= Gage Brewer =

American musician

Gage Kelso Brewer (1904 in Gage, Oklahoma - 1985 in Wichita, Kansas) was an American musician, guitarist and bandleader. Brewer is credited with the first staging of a publicly promoted performance featuring the electric guitar, as well as the earliest recording using both the electric Hawaiian and electric Spanish guitar.

==Early career==
Brewer played primarily in the Hawaiian style with the guitar, face up, across the lap, intonated with a bar rather than fretted by hand. When he was born in Gage, Oklahoma Territory, Hawaiian music featuring the guitar would gain important public exposure at the 1904 Saint Louis World's Fair. This music inspired musicians across the continent and eventually worldwide. Its influence on the music of the mainland would be profound through the mid 20th century.

By the age of 14 Brewer was entertaining the people of Shattuck, Oklahoma, giving lessons and working in the town's theater. In 1920 he traveled to California for the first of what would be many visits. There he studied with Victor Recording artist Sam P. Moore, who was a well-known artist of the Hawaiian Style Guitar. Moore was one of the earliest mainlanders to apply the Hawaiian Style of playing to more traditional American folk songs foreshadowing the instrument's prominence in country music.
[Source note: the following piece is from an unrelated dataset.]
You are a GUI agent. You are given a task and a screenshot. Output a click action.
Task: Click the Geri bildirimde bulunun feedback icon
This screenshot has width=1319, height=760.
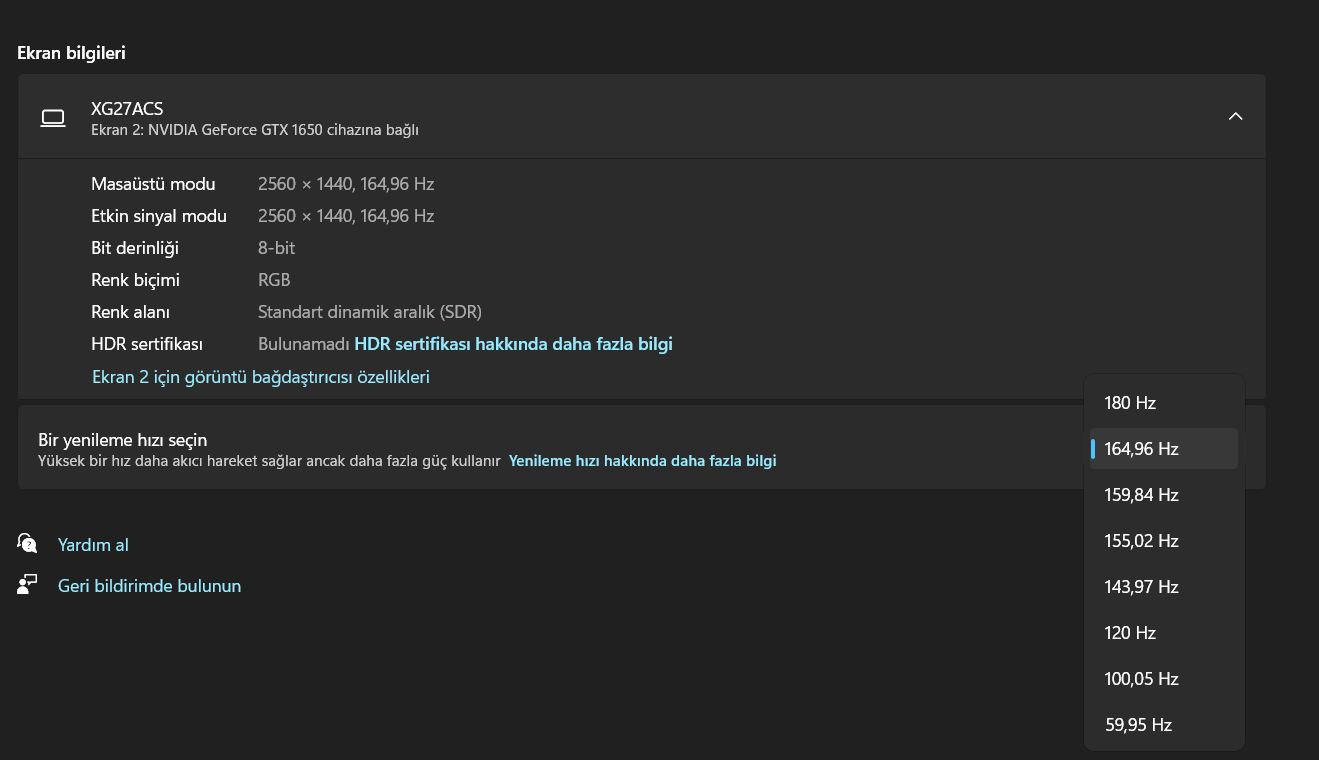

While in California, according to “Who’s Who in the World of Music – 1936”, Brewer also studied under Sol Hoʻopiʻi, Jack Miller, and D. S. Delano. Brewer's formal musical education continued when he returned to the mid-west and attended Northwestern Oklahoma Teachers College in Alva. At about this time Brewer also worked Vaudeville, Lyceum and Chautauqua circuits.

==Wichita and the electric guitar==
By the mid-1920s Brewer had relocated to Wichita, Kansas, where he would establish his home base and work into the 1960s. From Wichita he began touring with his own orchestra and broadcasting on radio to further promote his work, becoming a well-traveled celebrity.

By the summer of 1932, Brewer went to Los Angeles to get the first available electric guitar from guitarist-inventor George Beauchamp—the A-25 "Frying Pan" (nicknamed for its combination of circular body and long neck resembling a frying pan). Brewer made the purchase September 21, 1932.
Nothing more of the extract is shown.